Perhaps not so free and no so equal.
The notion of being born equal, among other concepts included in the declaration of independence gave those on this continent, except for native Americans and slaves ,a good rationale for apposing the rule of British aristocracy and gave sustenance to a successful revolution.
Those writing the Constitution were confronted with the reality of putting these highly held notions into documents giving political reality to a newly devised government.
Many elements and processes of government were and are still to be worked out. It would be laudable if after two hundred years, that we would have better developed that path toward equality, moving closer to the “all born equal” concept.
There are two practical things within possibilities, 1) providing everyone with easily accessible health care and 2) all Americans with access to the free education each individual requires.
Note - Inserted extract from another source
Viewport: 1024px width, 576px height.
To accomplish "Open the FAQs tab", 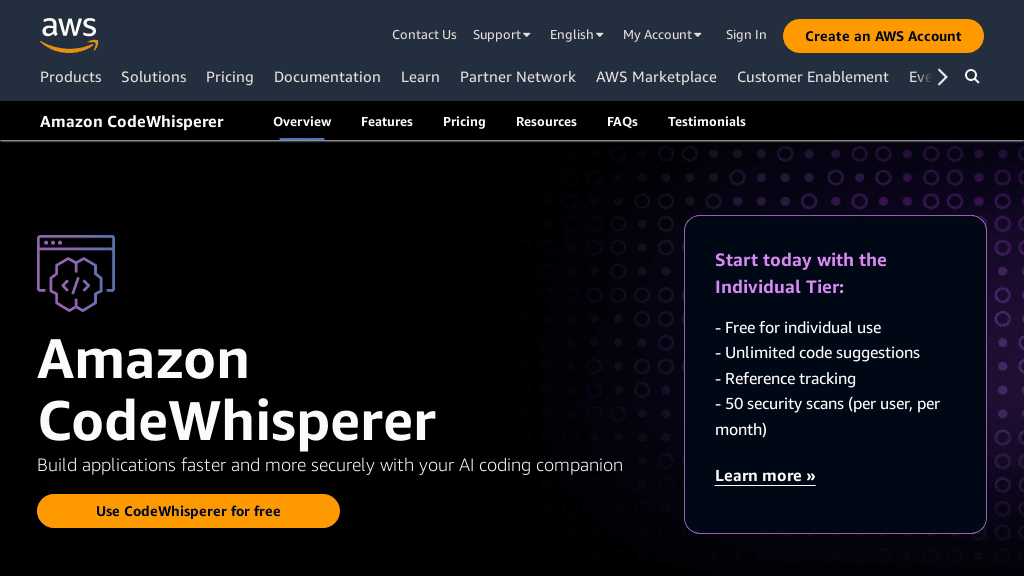I will [622, 121].
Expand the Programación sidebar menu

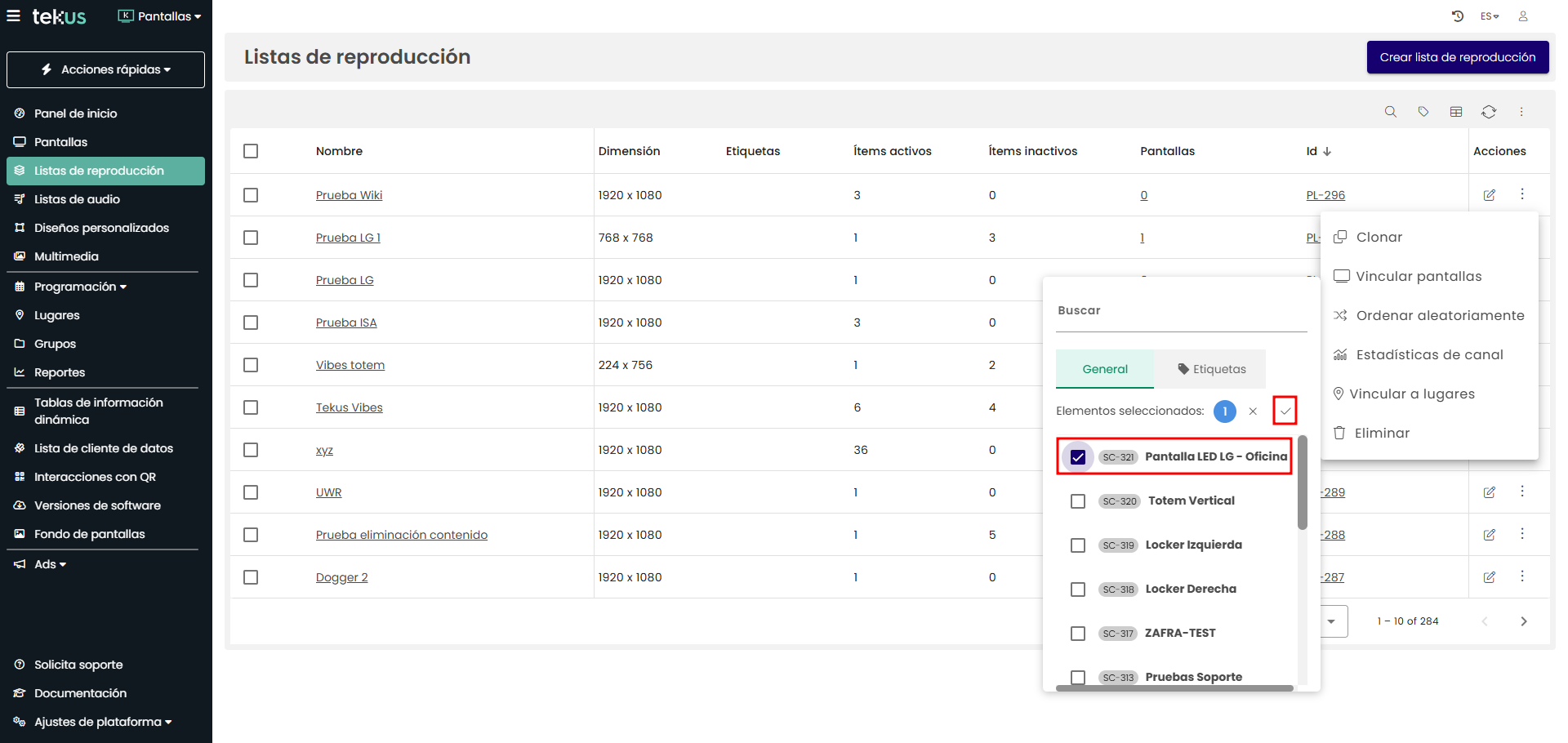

Although “not born equal,” these would provide us an improved sense of equality, especially in these two important areas of life.
It is remarkable that those developing countries, not as immersed in the ideological aspects of equality have moved toward education for everyone and for public health systems, while nearly fifty percent of our voting population are opposed to free education and public health care.
Those claiming to be the greatest adherents of the words of the declaration of independence, the constitution and the bill of rights are most adamantly opposed to the better equalizing affects of the practical means for bringing about what would appear to be the basics of democracy, if not some of the beliefs of our forefathers.
Is there really no truth to “equal opportunity” and “being born equal in America?”